**Problem description**
Could you transcribe all of the data exactly and skip any pictures?

[Data excerpts]

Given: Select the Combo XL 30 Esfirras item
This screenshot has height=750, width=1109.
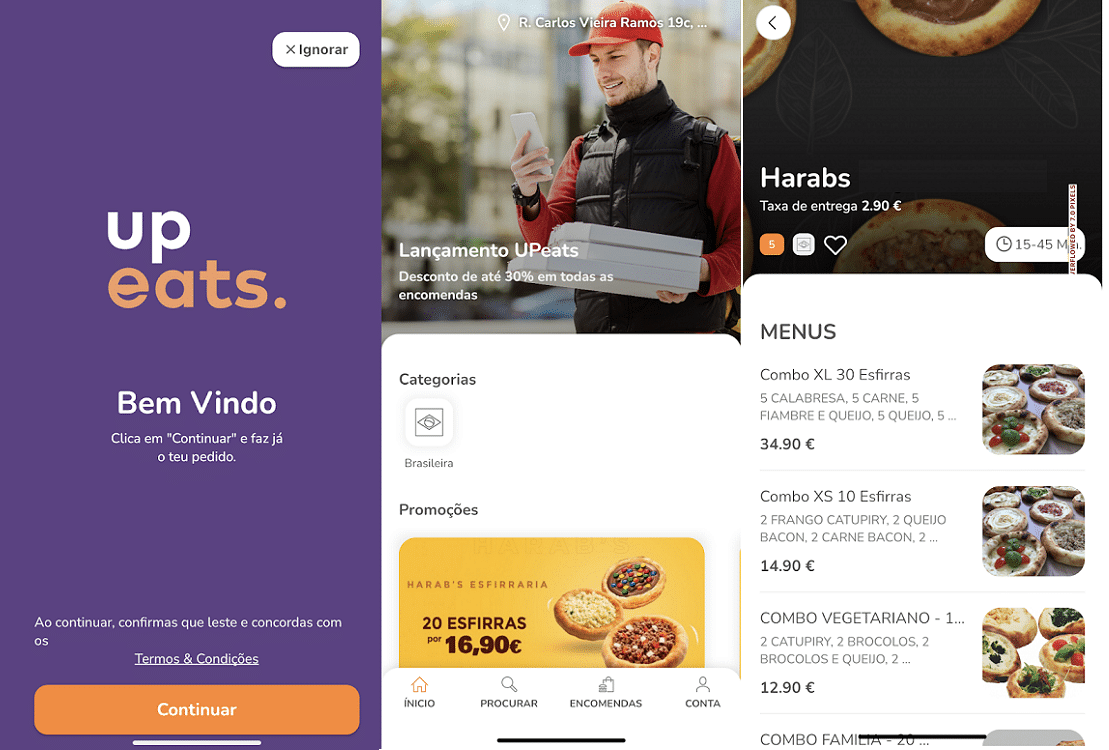Looking at the screenshot, I should click(922, 410).
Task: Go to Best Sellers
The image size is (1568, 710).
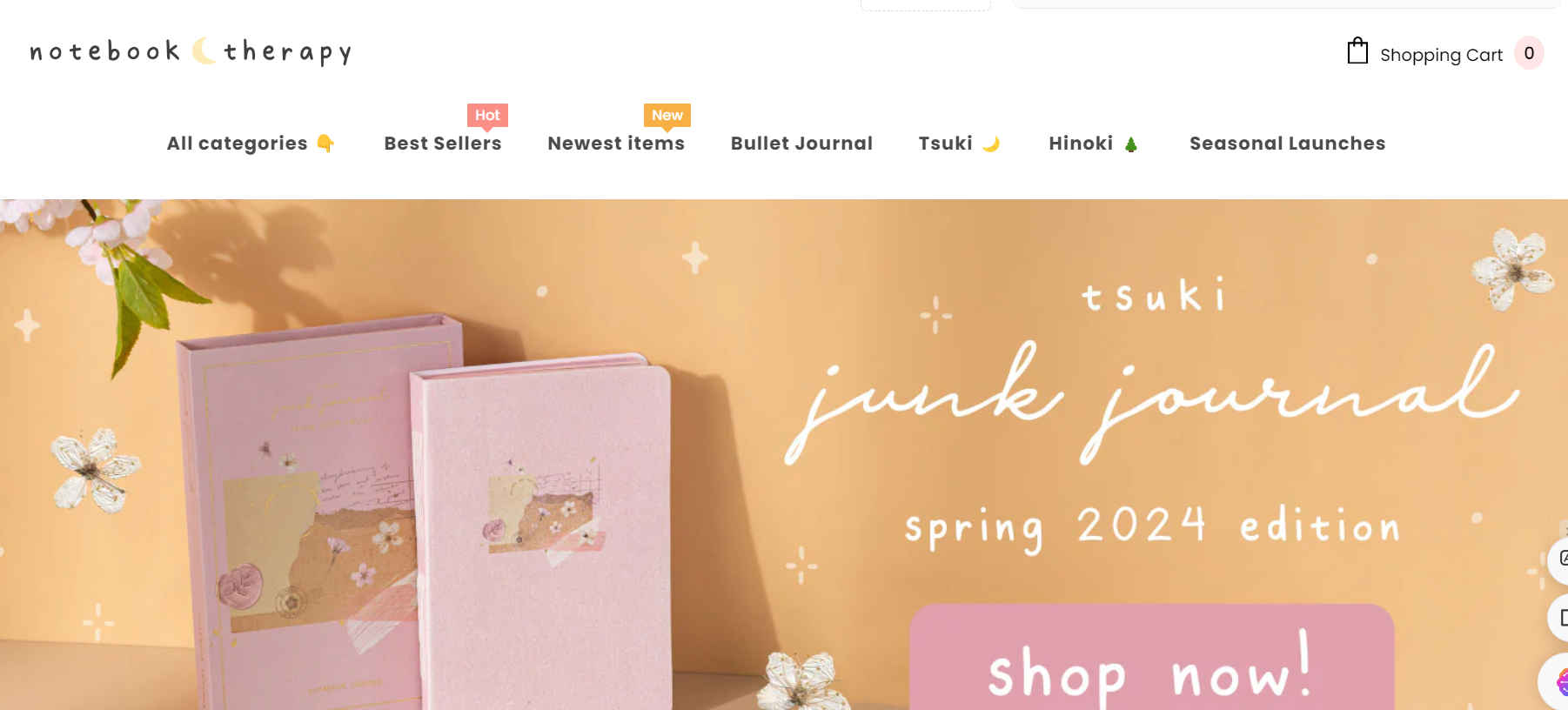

**Solution to this task**
Given: Select the Combo XL 30 Esfirras item
This screenshot has height=750, width=1109.
Looking at the screenshot, I should click(922, 410).
Task: Go to Best Sellers
The image size is (1568, 710).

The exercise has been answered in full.